-------- DATASET EXCERPTS --------

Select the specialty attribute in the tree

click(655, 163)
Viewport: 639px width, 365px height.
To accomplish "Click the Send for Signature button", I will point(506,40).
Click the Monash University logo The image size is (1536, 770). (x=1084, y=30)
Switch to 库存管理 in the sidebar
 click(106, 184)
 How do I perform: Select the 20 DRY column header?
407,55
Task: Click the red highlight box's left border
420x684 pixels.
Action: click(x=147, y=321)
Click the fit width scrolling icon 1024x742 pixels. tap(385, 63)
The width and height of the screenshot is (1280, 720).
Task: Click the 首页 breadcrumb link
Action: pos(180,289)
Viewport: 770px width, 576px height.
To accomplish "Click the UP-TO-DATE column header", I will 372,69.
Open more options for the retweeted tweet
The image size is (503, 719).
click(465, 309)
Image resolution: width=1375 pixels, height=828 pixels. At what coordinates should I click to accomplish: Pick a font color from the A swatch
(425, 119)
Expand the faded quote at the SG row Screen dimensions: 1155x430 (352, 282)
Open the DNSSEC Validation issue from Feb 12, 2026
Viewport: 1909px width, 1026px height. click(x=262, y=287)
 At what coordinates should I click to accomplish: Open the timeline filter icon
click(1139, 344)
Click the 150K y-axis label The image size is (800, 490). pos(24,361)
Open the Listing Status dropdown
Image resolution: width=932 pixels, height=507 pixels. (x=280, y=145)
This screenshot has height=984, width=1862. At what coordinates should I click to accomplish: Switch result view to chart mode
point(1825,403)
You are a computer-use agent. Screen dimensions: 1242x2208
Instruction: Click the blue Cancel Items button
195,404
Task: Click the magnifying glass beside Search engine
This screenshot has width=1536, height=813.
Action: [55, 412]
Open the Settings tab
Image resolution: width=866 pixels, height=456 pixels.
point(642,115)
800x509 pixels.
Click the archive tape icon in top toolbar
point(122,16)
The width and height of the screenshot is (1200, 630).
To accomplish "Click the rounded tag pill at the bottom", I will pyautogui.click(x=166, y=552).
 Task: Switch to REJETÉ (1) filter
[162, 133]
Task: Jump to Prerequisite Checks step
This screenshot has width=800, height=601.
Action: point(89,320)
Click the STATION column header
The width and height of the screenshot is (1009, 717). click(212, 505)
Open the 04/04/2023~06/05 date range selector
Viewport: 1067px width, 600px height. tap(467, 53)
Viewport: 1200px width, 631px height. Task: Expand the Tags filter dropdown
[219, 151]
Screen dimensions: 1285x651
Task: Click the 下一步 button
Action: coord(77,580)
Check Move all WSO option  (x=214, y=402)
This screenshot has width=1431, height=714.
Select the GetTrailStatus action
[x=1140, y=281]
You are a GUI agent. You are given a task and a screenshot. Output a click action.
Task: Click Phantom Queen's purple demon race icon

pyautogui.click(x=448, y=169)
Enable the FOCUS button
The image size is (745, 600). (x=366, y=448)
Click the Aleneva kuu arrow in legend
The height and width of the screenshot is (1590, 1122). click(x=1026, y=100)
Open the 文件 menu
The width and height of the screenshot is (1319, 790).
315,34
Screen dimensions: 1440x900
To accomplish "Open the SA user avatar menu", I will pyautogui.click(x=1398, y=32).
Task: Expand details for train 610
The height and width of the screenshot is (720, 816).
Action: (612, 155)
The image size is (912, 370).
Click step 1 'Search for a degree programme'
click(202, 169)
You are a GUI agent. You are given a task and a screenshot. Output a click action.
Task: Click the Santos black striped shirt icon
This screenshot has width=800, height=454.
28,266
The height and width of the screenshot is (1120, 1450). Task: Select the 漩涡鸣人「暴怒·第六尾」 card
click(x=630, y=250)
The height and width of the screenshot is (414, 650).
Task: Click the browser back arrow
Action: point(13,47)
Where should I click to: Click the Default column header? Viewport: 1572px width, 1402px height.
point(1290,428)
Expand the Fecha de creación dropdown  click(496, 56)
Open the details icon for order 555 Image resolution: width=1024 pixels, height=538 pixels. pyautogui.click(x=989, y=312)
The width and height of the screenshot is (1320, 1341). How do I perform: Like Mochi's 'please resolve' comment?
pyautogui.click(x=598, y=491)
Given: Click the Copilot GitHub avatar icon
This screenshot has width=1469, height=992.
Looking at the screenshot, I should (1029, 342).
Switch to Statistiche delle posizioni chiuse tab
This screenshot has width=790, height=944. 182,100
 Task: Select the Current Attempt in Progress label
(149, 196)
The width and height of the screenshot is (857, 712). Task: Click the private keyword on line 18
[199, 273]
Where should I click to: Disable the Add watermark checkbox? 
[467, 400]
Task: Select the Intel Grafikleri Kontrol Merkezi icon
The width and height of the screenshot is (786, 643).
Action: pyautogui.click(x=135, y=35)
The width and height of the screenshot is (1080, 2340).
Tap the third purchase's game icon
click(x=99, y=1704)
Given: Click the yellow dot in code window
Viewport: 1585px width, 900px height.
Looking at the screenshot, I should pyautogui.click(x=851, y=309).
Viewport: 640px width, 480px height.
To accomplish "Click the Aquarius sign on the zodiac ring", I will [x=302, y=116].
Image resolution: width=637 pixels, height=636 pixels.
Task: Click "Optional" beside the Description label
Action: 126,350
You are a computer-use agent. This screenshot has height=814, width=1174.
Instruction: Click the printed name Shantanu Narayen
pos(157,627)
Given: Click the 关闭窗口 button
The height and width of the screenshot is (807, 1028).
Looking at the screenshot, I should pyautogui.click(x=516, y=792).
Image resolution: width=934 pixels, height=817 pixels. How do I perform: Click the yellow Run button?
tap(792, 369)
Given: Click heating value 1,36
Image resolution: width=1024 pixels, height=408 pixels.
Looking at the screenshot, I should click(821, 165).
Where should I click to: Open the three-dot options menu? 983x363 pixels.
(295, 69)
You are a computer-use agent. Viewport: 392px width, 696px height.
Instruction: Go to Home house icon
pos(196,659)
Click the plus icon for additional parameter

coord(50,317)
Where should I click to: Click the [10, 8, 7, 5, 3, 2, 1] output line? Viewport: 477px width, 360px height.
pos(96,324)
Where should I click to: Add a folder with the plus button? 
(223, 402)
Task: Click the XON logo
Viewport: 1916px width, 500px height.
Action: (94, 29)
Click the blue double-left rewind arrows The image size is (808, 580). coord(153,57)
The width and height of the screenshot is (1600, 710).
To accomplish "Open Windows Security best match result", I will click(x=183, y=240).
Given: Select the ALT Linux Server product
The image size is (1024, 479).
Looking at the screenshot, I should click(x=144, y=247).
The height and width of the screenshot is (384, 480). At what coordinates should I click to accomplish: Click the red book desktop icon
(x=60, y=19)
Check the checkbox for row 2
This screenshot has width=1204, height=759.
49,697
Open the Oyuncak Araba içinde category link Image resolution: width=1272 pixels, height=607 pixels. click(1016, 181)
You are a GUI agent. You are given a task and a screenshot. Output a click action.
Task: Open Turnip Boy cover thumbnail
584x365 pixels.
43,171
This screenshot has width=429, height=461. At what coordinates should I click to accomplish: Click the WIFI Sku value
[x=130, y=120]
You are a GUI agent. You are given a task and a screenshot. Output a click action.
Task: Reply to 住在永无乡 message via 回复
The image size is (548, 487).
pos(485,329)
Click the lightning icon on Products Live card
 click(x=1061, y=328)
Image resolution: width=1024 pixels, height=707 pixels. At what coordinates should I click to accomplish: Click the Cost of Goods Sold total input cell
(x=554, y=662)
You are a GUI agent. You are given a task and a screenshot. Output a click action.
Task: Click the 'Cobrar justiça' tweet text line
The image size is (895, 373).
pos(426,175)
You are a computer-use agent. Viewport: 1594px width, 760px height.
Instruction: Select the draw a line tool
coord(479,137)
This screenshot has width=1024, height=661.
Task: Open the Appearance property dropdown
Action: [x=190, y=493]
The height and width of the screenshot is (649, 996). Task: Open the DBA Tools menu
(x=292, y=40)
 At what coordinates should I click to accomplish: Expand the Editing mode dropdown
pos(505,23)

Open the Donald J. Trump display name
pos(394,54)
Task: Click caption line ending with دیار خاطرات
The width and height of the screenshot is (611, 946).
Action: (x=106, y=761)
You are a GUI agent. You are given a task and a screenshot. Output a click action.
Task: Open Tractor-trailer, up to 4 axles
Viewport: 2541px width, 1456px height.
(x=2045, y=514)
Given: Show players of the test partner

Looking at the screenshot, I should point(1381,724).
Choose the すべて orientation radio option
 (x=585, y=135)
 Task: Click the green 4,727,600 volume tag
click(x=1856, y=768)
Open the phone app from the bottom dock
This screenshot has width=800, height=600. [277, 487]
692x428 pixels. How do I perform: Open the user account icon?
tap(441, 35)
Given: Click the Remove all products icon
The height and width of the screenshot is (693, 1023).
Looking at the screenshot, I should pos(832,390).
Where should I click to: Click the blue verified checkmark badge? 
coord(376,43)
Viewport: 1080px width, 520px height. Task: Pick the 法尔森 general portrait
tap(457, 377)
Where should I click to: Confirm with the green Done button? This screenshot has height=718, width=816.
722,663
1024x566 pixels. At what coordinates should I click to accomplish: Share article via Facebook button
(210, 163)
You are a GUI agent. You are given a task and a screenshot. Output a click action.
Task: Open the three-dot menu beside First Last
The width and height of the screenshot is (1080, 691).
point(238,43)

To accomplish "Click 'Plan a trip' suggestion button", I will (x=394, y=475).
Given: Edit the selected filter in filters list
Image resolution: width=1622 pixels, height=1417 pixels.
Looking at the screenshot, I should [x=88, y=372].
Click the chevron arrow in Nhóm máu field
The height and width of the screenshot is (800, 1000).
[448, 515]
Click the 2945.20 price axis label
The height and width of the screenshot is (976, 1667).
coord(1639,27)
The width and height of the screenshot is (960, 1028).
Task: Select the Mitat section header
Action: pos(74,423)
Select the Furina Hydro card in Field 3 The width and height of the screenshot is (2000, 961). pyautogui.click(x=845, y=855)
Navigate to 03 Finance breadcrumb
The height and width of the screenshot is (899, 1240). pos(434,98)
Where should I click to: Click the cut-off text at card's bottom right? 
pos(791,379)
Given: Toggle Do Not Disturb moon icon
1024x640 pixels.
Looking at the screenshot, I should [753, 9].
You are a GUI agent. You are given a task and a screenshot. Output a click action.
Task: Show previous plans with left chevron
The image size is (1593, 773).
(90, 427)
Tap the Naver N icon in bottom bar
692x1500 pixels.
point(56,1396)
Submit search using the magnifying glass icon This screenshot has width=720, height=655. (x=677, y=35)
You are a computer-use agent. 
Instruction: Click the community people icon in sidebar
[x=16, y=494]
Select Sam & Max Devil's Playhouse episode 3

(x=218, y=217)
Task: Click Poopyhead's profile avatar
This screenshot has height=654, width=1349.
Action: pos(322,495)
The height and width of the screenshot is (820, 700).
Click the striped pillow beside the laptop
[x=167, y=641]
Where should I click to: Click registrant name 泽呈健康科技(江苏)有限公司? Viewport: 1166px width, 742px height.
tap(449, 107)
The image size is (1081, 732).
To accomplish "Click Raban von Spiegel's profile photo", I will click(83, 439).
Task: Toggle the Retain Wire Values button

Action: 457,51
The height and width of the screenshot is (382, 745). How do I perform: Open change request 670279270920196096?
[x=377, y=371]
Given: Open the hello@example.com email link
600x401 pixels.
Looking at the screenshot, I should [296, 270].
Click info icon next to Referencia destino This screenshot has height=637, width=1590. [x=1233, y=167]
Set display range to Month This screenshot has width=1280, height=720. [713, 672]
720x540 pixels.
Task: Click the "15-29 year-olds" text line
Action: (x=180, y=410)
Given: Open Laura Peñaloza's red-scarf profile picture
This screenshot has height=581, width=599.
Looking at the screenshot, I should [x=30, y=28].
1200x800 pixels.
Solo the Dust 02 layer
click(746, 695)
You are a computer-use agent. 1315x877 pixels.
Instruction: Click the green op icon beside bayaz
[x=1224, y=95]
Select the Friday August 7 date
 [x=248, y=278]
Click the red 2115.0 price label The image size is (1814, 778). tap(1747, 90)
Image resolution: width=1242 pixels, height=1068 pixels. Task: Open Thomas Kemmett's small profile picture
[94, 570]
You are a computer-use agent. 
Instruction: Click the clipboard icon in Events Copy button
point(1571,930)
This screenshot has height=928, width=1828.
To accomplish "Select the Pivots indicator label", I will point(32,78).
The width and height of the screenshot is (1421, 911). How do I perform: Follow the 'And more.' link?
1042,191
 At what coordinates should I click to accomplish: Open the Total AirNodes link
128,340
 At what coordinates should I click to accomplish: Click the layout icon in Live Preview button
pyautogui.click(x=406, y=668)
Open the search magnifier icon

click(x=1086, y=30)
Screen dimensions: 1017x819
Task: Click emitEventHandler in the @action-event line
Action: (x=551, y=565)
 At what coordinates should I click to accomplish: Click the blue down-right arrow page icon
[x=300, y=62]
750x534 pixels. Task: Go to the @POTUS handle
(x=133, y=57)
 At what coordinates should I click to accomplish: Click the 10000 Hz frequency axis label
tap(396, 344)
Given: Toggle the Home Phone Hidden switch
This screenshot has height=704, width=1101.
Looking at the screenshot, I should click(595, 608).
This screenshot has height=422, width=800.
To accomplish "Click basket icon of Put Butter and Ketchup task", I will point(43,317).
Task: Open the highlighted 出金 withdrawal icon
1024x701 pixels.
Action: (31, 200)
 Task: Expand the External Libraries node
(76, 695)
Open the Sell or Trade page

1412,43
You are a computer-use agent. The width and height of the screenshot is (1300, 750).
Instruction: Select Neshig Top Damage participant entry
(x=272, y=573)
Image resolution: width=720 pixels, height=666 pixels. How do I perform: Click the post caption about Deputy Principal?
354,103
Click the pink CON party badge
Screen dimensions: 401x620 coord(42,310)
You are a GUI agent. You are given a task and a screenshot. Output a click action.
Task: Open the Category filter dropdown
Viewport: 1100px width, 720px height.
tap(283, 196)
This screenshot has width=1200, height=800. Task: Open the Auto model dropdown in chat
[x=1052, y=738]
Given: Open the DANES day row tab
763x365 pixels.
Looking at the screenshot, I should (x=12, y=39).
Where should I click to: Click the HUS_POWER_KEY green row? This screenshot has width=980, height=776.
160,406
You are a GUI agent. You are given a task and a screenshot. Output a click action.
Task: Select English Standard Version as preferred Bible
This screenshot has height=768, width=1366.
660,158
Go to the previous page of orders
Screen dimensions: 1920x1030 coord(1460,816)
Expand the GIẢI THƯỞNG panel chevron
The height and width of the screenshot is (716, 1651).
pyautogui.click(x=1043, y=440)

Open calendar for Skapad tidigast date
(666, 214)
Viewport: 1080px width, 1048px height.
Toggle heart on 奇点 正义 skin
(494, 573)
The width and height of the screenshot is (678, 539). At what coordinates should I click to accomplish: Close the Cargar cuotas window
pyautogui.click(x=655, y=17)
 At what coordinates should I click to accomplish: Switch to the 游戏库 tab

--------

Output the lines above between the one holding "This screenshot has width=800, height=454." and the one holding "Given: Click the Copilot GitHub avatar icon", inclusive, with nothing before or after them.

This screenshot has width=800, height=454.
28,266
The height and width of the screenshot is (1120, 1450). Task: Select the 漩涡鸣人「暴怒·第六尾」 card
click(x=630, y=250)
The height and width of the screenshot is (414, 650).
Task: Click the browser back arrow
Action: point(13,47)
Where should I click to: Click the Default column header? Viewport: 1572px width, 1402px height.
point(1290,428)
Expand the Fecha de creación dropdown  click(496, 56)
Open the details icon for order 555 Image resolution: width=1024 pixels, height=538 pixels. pyautogui.click(x=989, y=312)
The width and height of the screenshot is (1320, 1341). How do I perform: Like Mochi's 'please resolve' comment?
pyautogui.click(x=598, y=491)
Given: Click the Copilot GitHub avatar icon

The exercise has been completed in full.